Segundo o relatório da operação, os agentes permaneceram na casa entre 7h e 8h30 e deixaram o imóvel sem realizar qualquer apreensão.
Busca foi autorizada por Moraes
A diligência foi autorizada pelo ministro Alexandre de Moraes, do Supremo Tribunal Federal (STF), após divergências sobre o paradeiro de armas registradas em nome de Bolsonaro.
Na última sexta-feira (3), Moraes determinou a suspensão do porte de arma do ex-presidente e ordenou a apreensão de todo o arsenal registrado em seu nome.
Divergência sobre o paradeiro das armas
Após a decisão, o Exército informou que duas das armas registradas em nome de Bolsonaro não foram entregues à Polícia Federal, pois não foram localizadas.
Segundo a defesa do ex-presidente, a espingarda permanece em uma empresa importadora de armamentos, no Rio Grande do Sul, e nunca chegou a ser retirada.
Já a pistola Glock é a mesma apreendida anteriormente com um dos seguranças do ex-presidente e está sob custódia da Polícia Civil do Distrito Federal.

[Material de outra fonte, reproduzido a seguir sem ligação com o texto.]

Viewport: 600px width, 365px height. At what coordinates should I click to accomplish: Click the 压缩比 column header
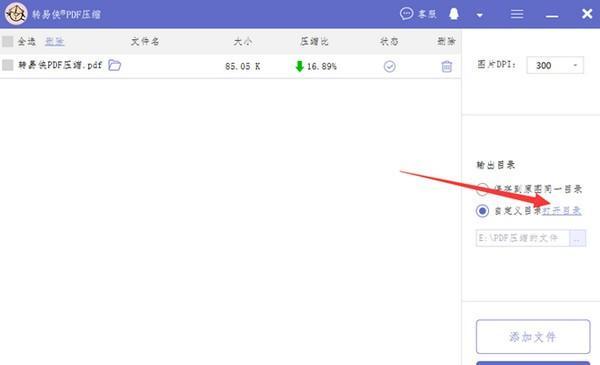pos(314,41)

Diante das informações divergentes, Alexandre de Moraes determinou a realização da busca na residência do ex-presidente.
Prisão domiciliar
Embora a Polícia Civil do Distrito Federal tenha informado que as armas estão regularizadas e não tenha indiciado Bolsonaro, Moraes entende que a posse de armamentos é incompatível com o cumprimento da prisão domiciliar.
O ex-presidente foi condenado a 27 anos e três meses de prisão no processo que apurou a tentativa de golpe de Estado. Atualmente, ele cumpre prisão domiciliar por decisão do STF enquanto se recupera de uma pneumonia bacteriana.